POSTED RESPONSE TO A COLUMN BY CLIVE CROOK IN THE FINANCIAL TIMES
The Republican behavior has a long history.
Barry Goldwater, a decent though extreme politician, back in the early 1960s was fond of saying, "...extremism in defence of liberty is no vice..."
The "Tea Party," really just a sub-caucus of the Republican Party, adhere to that kind of simplistic declaration of faith.
One senses in such adherence more than a tinge of another American social phenomenon, the notion of the endless possibilities of self-improvement held almost as a kind of intense faith in wish fulfillment.
If I want it to be so, and wish or pray for it hard enough, it will be so.
The outer limits of these attitudes are seen in the large groups of fundamentalists who periodically sell their homes and gather in some location, waiting for the Second Coming at a predicted date - something which has happened dozens of times.
Another reflection of the phenomenon was highly visible at the turn of the century.

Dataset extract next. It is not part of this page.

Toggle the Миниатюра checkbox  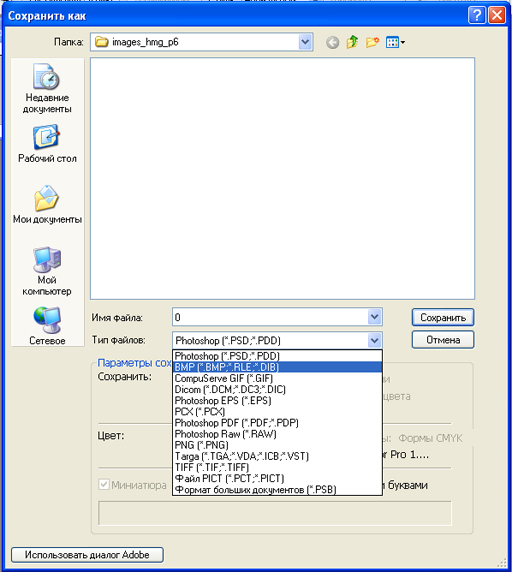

Huge numbers of otherwise seemingly reasonable Americans predicted social collapse and stocked freeze-dried food and ammunition.
We do have millions of American fundamentalists who support Israel out of some bizarre set of thoughts from the Book of Revelations that when certain events transpire in the Mideast, Christ will return. Thus they support Israel in a kind of nihilistic embrace of death.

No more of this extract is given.